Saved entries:

========

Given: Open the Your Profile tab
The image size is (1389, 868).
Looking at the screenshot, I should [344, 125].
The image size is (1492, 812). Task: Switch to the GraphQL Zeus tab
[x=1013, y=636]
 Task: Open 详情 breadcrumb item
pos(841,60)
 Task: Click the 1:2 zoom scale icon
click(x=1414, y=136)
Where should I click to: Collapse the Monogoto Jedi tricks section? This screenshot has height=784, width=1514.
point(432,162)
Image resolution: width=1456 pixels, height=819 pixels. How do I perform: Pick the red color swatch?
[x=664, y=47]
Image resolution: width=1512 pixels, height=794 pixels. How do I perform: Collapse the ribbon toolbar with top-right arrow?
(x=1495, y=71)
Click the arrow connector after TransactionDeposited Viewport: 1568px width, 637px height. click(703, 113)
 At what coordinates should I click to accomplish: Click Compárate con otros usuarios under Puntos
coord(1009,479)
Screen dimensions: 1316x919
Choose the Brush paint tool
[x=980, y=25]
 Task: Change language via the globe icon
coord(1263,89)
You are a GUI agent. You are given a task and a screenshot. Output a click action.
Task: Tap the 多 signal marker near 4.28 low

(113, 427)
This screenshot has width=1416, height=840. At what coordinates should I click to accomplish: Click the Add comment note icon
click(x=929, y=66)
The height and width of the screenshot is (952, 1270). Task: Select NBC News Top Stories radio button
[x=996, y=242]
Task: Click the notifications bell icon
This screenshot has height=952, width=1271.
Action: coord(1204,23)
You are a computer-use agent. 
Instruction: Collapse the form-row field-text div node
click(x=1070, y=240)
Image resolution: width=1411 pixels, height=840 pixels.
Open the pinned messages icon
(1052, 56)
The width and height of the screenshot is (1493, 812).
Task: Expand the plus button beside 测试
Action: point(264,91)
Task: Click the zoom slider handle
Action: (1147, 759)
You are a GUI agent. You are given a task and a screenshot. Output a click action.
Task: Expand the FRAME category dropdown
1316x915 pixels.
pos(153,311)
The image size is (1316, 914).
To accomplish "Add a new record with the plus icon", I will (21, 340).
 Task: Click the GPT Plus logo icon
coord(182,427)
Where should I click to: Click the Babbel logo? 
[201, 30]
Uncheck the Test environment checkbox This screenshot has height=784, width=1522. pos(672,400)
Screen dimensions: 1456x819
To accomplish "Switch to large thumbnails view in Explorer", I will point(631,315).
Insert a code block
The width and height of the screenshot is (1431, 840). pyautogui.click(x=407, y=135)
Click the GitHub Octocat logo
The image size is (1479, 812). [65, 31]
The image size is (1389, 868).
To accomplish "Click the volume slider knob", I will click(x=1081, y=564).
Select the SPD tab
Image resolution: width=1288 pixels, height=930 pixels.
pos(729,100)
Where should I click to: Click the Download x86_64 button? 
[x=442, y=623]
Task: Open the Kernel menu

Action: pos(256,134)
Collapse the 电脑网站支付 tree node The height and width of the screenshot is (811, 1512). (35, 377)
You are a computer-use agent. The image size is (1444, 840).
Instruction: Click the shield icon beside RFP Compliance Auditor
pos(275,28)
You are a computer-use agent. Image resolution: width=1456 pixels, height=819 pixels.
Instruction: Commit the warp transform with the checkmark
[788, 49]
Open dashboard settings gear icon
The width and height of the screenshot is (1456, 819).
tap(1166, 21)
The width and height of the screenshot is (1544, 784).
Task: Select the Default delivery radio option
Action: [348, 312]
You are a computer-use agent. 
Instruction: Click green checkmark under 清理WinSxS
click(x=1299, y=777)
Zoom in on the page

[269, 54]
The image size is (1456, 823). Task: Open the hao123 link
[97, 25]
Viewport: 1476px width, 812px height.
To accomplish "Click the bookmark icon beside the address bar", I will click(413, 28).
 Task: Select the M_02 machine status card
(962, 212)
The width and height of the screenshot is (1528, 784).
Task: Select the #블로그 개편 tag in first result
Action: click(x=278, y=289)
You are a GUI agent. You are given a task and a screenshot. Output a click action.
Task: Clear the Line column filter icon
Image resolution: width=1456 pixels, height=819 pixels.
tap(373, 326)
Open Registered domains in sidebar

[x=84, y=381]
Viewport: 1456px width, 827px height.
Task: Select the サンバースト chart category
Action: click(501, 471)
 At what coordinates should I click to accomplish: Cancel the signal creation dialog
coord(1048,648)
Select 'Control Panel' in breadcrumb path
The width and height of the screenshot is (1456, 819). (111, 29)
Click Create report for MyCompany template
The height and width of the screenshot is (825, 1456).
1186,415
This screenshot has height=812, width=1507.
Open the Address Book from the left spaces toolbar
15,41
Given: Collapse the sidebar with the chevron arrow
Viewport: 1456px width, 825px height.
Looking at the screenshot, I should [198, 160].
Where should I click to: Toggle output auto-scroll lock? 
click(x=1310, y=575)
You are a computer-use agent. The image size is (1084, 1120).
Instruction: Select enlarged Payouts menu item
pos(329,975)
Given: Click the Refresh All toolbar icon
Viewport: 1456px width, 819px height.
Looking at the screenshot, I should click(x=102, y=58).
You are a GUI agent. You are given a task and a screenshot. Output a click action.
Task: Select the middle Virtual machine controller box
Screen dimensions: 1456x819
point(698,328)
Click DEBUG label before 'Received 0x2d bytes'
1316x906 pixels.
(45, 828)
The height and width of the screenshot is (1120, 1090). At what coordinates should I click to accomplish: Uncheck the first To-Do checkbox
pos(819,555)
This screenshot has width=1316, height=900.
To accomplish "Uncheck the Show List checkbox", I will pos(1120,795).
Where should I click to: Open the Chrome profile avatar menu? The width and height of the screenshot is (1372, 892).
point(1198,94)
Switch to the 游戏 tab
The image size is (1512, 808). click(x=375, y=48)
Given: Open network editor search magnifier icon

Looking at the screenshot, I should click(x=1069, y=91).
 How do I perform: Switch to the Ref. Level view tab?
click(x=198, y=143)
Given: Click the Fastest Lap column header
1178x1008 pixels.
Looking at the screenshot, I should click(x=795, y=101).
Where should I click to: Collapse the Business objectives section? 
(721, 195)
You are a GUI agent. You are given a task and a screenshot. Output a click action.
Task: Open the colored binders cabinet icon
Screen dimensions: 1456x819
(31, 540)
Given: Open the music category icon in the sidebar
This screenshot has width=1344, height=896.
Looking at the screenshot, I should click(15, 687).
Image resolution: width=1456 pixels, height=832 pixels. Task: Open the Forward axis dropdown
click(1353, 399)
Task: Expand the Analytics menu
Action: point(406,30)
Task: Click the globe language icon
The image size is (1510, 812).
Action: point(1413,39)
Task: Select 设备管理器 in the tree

========

◆ Problem to work on
Write down every entry exactly.

◆ Solution for this exercise
Given: Open the Your Profile tab
The image size is (1389, 868).
Looking at the screenshot, I should [344, 125].
The image size is (1492, 812). Task: Switch to the GraphQL Zeus tab
[x=1013, y=636]
 Task: Open 详情 breadcrumb item
pos(841,60)
 Task: Click the 1:2 zoom scale icon
click(x=1414, y=136)
Where should I click to: Collapse the Monogoto Jedi tricks section? This screenshot has height=784, width=1514.
point(432,162)
Image resolution: width=1456 pixels, height=819 pixels. How do I perform: Pick the red color swatch?
[x=664, y=47]
Image resolution: width=1512 pixels, height=794 pixels. How do I perform: Collapse the ribbon toolbar with top-right arrow?
(x=1495, y=71)
Click the arrow connector after TransactionDeposited Viewport: 1568px width, 637px height. click(703, 113)
 At what coordinates should I click to accomplish: Click Compárate con otros usuarios under Puntos
coord(1009,479)
Screen dimensions: 1316x919
Choose the Brush paint tool
[x=980, y=25]
 Task: Change language via the globe icon
coord(1263,89)
You are a GUI agent. You are given a task and a screenshot. Output a click action.
Task: Tap the 多 signal marker near 4.28 low

(113, 427)
This screenshot has width=1416, height=840. At what coordinates should I click to accomplish: Click the Add comment note icon
click(x=929, y=66)
The height and width of the screenshot is (952, 1270). Task: Select NBC News Top Stories radio button
[x=996, y=242]
Task: Click the notifications bell icon
This screenshot has height=952, width=1271.
Action: coord(1204,23)
You are a computer-use agent. 
Instruction: Collapse the form-row field-text div node
click(x=1070, y=240)
Image resolution: width=1411 pixels, height=840 pixels.
Open the pinned messages icon
(1052, 56)
The width and height of the screenshot is (1493, 812).
Task: Expand the plus button beside 测试
Action: point(264,91)
Task: Click the zoom slider handle
Action: (1147, 759)
You are a GUI agent. You are given a task and a screenshot. Output a click action.
Task: Expand the FRAME category dropdown
1316x915 pixels.
pos(153,311)
The image size is (1316, 914).
To accomplish "Add a new record with the plus icon", I will (21, 340).
 Task: Click the GPT Plus logo icon
coord(182,427)
Where should I click to: Click the Babbel logo? 
[201, 30]
Uncheck the Test environment checkbox This screenshot has height=784, width=1522. pos(672,400)
Screen dimensions: 1456x819
To accomplish "Switch to large thumbnails view in Explorer", I will point(631,315).
Insert a code block
The width and height of the screenshot is (1431, 840). pyautogui.click(x=407, y=135)
Click the GitHub Octocat logo
The image size is (1479, 812). [65, 31]
The image size is (1389, 868).
To accomplish "Click the volume slider knob", I will click(x=1081, y=564).
Select the SPD tab
Image resolution: width=1288 pixels, height=930 pixels.
pos(729,100)
Where should I click to: Click the Download x86_64 button? 
[x=442, y=623]
Task: Open the Kernel menu

Action: pos(256,134)
Collapse the 电脑网站支付 tree node The height and width of the screenshot is (811, 1512). (35, 377)
You are a computer-use agent. The image size is (1444, 840).
Instruction: Click the shield icon beside RFP Compliance Auditor
pos(275,28)
You are a computer-use agent. Image resolution: width=1456 pixels, height=819 pixels.
Instruction: Commit the warp transform with the checkmark
[788, 49]
Open dashboard settings gear icon
The width and height of the screenshot is (1456, 819).
tap(1166, 21)
The width and height of the screenshot is (1544, 784).
Task: Select the Default delivery radio option
Action: [348, 312]
You are a computer-use agent. 
Instruction: Click green checkmark under 清理WinSxS
click(x=1299, y=777)
Zoom in on the page

[269, 54]
The image size is (1456, 823). Task: Open the hao123 link
[97, 25]
Viewport: 1476px width, 812px height.
To accomplish "Click the bookmark icon beside the address bar", I will click(413, 28).
 Task: Select the M_02 machine status card
(962, 212)
The width and height of the screenshot is (1528, 784).
Task: Select the #블로그 개편 tag in first result
Action: click(x=278, y=289)
You are a GUI agent. You are given a task and a screenshot. Output a click action.
Task: Clear the Line column filter icon
Image resolution: width=1456 pixels, height=819 pixels.
tap(373, 326)
Open Registered domains in sidebar

[x=84, y=381]
Viewport: 1456px width, 827px height.
Task: Select the サンバースト chart category
Action: click(501, 471)
 At what coordinates should I click to accomplish: Cancel the signal creation dialog
coord(1048,648)
Select 'Control Panel' in breadcrumb path
The width and height of the screenshot is (1456, 819). (111, 29)
Click Create report for MyCompany template
The height and width of the screenshot is (825, 1456).
1186,415
This screenshot has height=812, width=1507.
Open the Address Book from the left spaces toolbar
15,41
Given: Collapse the sidebar with the chevron arrow
Viewport: 1456px width, 825px height.
Looking at the screenshot, I should [198, 160].
Where should I click to: Toggle output auto-scroll lock? 
click(x=1310, y=575)
You are a computer-use agent. The image size is (1084, 1120).
Instruction: Select enlarged Payouts menu item
pos(329,975)
Given: Click the Refresh All toolbar icon
Viewport: 1456px width, 819px height.
Looking at the screenshot, I should click(x=102, y=58).
You are a GUI agent. You are given a task and a screenshot. Output a click action.
Task: Select the middle Virtual machine controller box
Screen dimensions: 1456x819
point(698,328)
Click DEBUG label before 'Received 0x2d bytes'
1316x906 pixels.
(45, 828)
The height and width of the screenshot is (1120, 1090). At what coordinates should I click to accomplish: Uncheck the first To-Do checkbox
pos(819,555)
This screenshot has width=1316, height=900.
To accomplish "Uncheck the Show List checkbox", I will pos(1120,795).
Where should I click to: Open the Chrome profile avatar menu? The width and height of the screenshot is (1372, 892).
point(1198,94)
Switch to the 游戏 tab
The image size is (1512, 808). click(x=375, y=48)
Given: Open network editor search magnifier icon

Looking at the screenshot, I should click(x=1069, y=91).
 How do I perform: Switch to the Ref. Level view tab?
click(x=198, y=143)
Given: Click the Fastest Lap column header
1178x1008 pixels.
Looking at the screenshot, I should click(x=795, y=101).
Where should I click to: Collapse the Business objectives section? 
(721, 195)
You are a GUI agent. You are given a task and a screenshot. Output a click action.
Task: Open the colored binders cabinet icon
Screen dimensions: 1456x819
(31, 540)
Given: Open the music category icon in the sidebar
This screenshot has width=1344, height=896.
Looking at the screenshot, I should click(15, 687).
Image resolution: width=1456 pixels, height=832 pixels. Task: Open the Forward axis dropdown
click(1353, 399)
Task: Expand the Analytics menu
Action: point(406,30)
Task: Click the globe language icon
The image size is (1510, 812).
Action: point(1413,39)
Task: Select 设备管理器 in the tree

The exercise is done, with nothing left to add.